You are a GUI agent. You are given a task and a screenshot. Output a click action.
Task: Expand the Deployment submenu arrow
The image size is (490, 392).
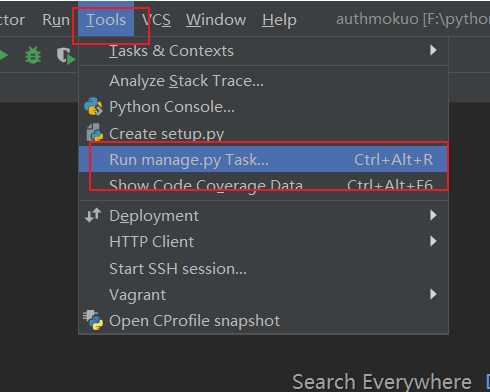[x=433, y=215]

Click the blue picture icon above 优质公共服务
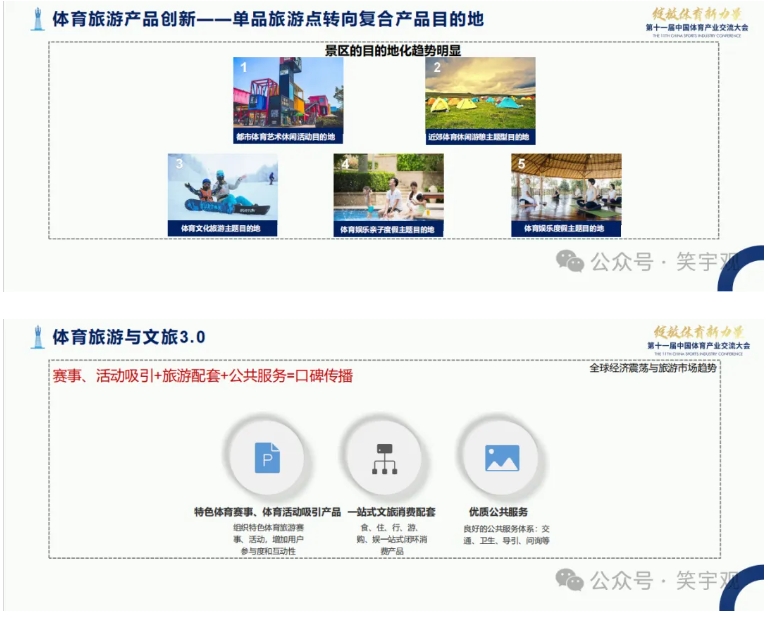pyautogui.click(x=502, y=458)
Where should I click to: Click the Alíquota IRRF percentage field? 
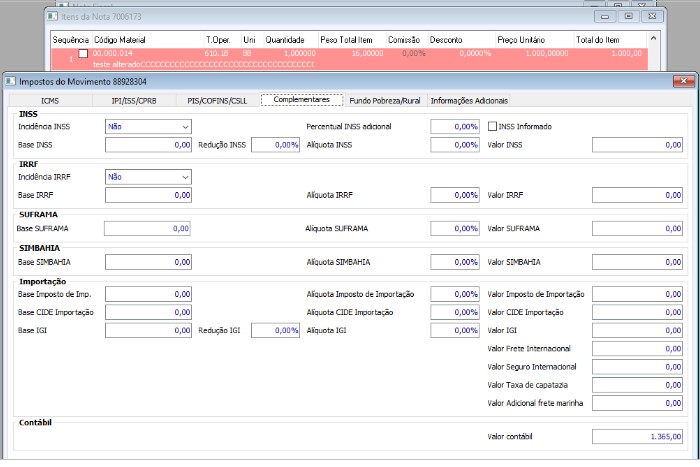(455, 195)
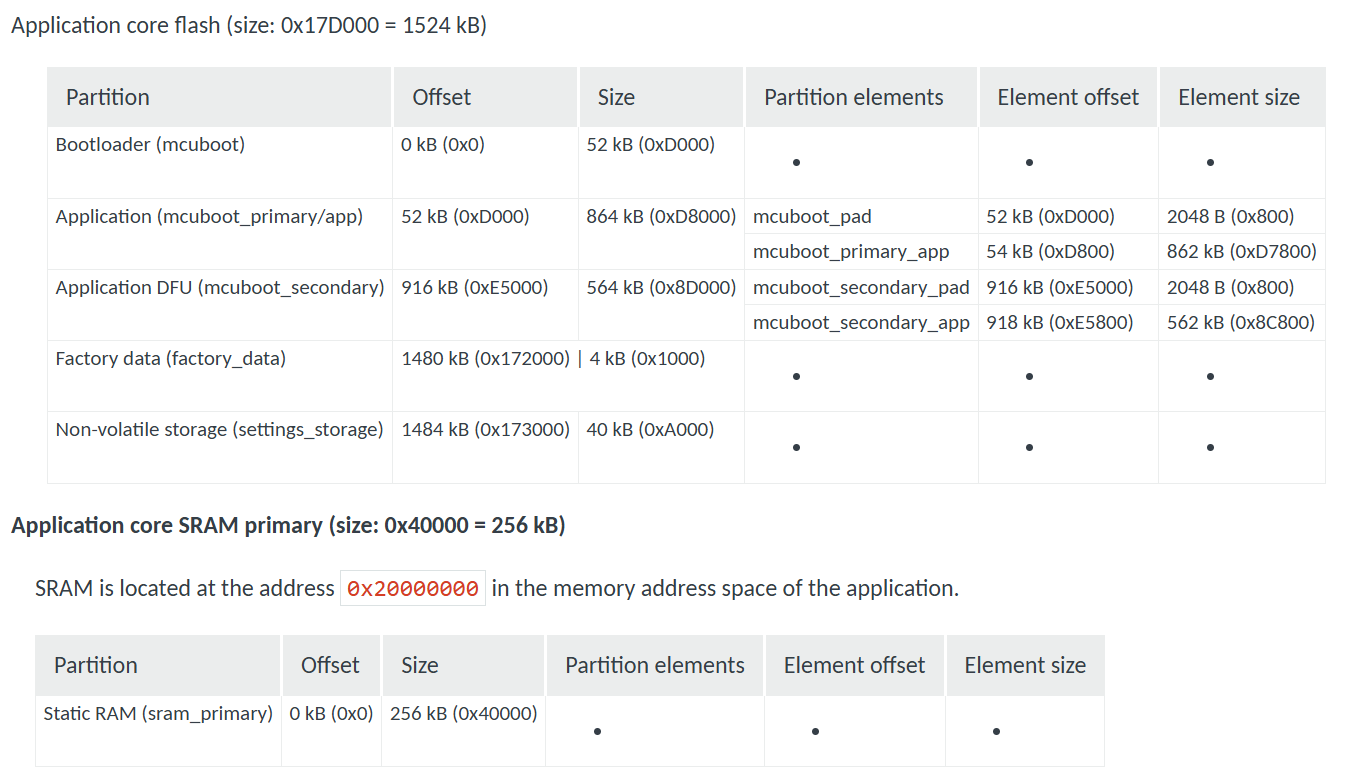Click Partition elements header in flash table
Image resolution: width=1372 pixels, height=775 pixels.
853,98
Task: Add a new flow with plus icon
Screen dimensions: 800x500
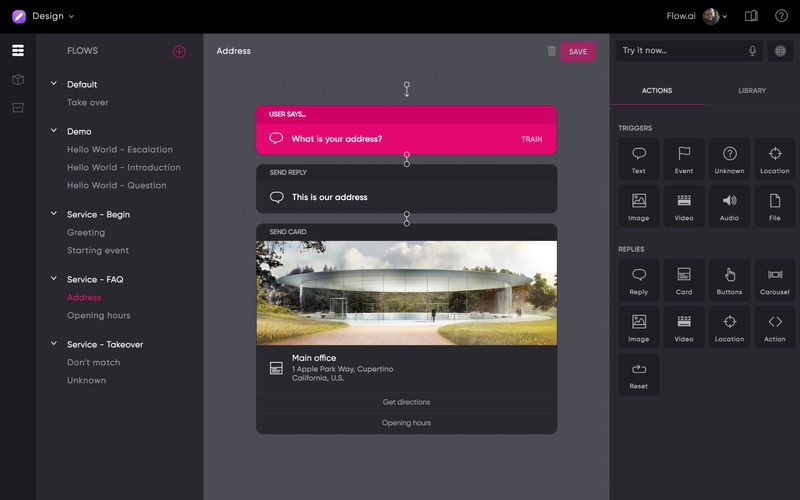Action: point(179,52)
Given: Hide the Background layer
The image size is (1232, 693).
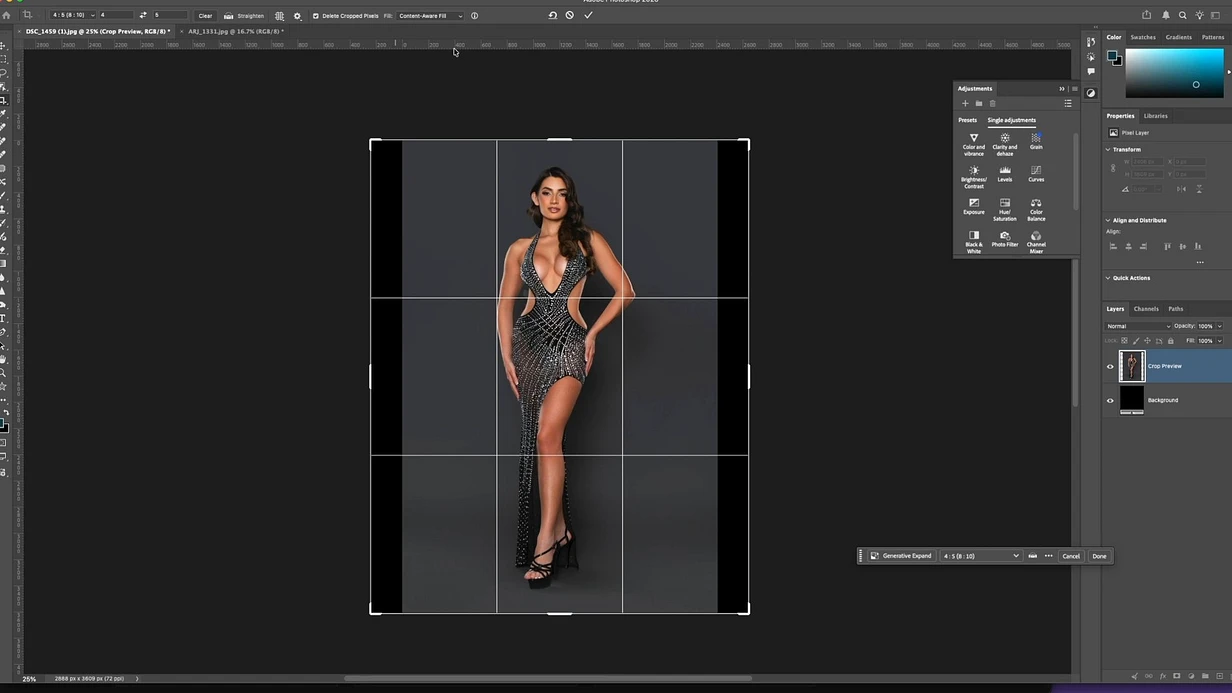Looking at the screenshot, I should [x=1110, y=400].
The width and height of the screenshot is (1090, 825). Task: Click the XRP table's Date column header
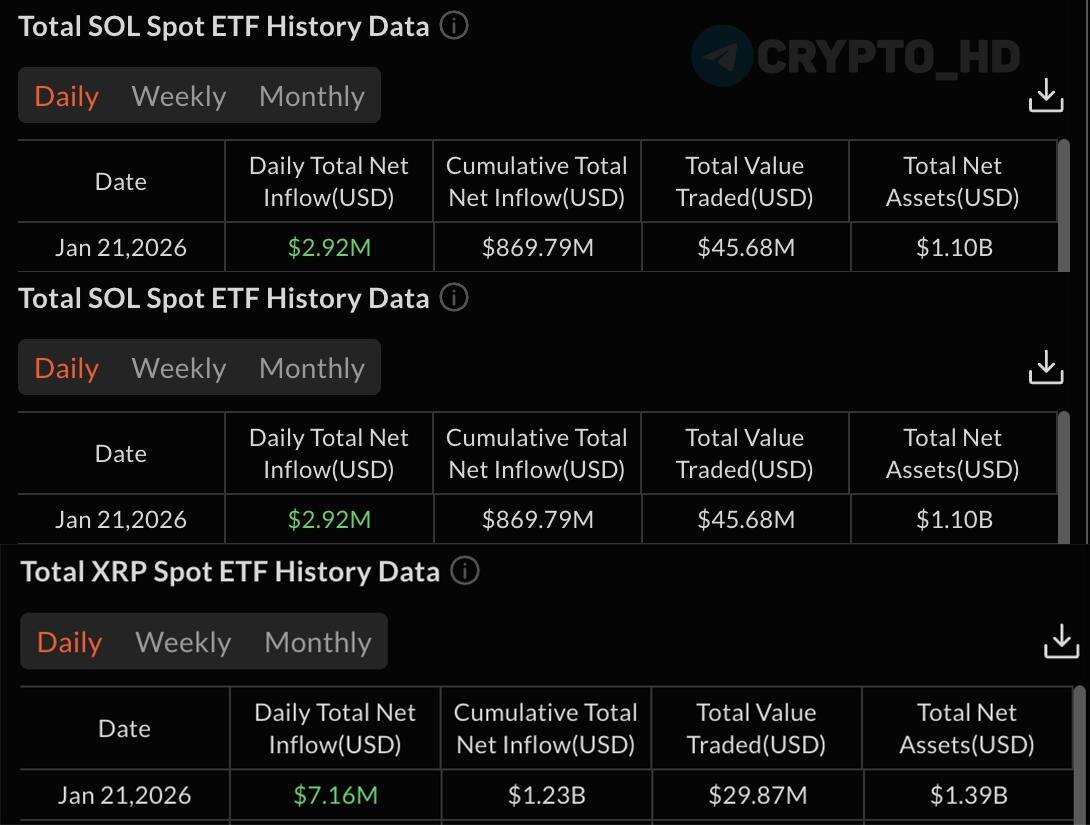124,728
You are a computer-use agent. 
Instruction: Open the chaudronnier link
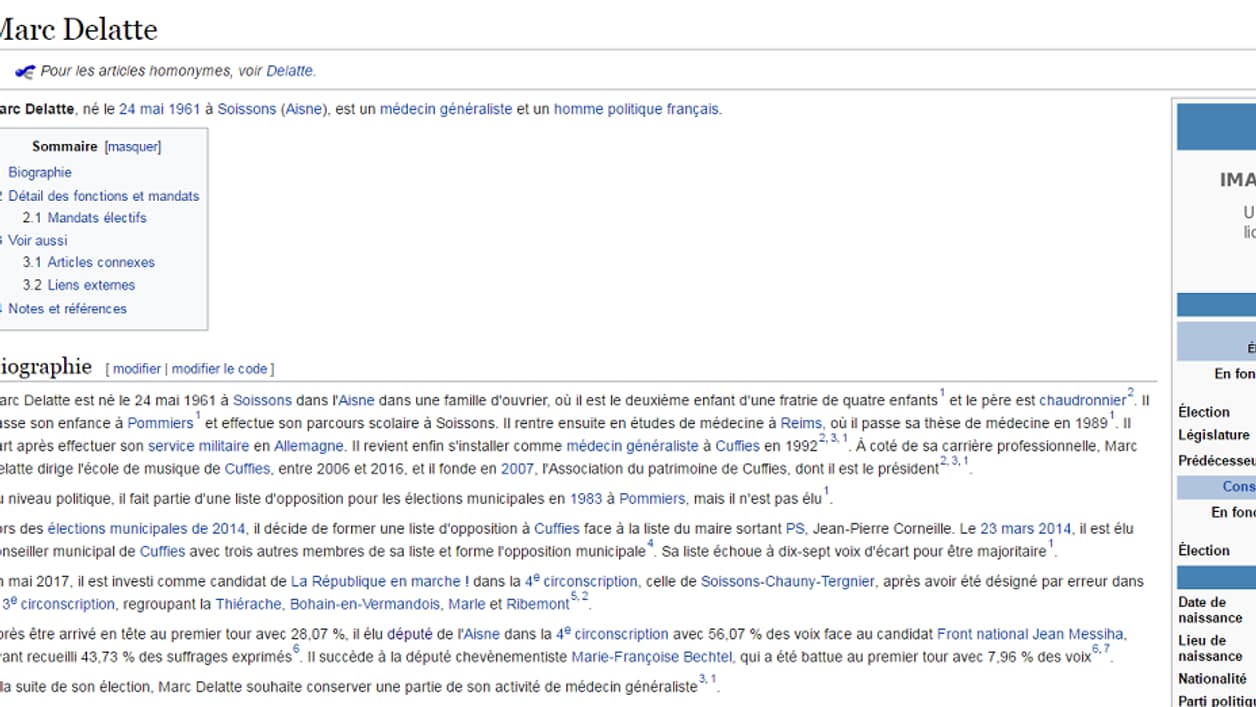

Work instructions ▸ Your answer must be the exact lines from the one containing "The image size is (1232, 693)." through the last line of the records above, with both included and no pictures.

Solution ▸
The image size is (1232, 693).
Looking at the screenshot, I should [x=1110, y=400].
The width and height of the screenshot is (1090, 825). Task: Click the XRP table's Date column header
124,728
You are a computer-use agent. 
Instruction: Open the chaudronnier link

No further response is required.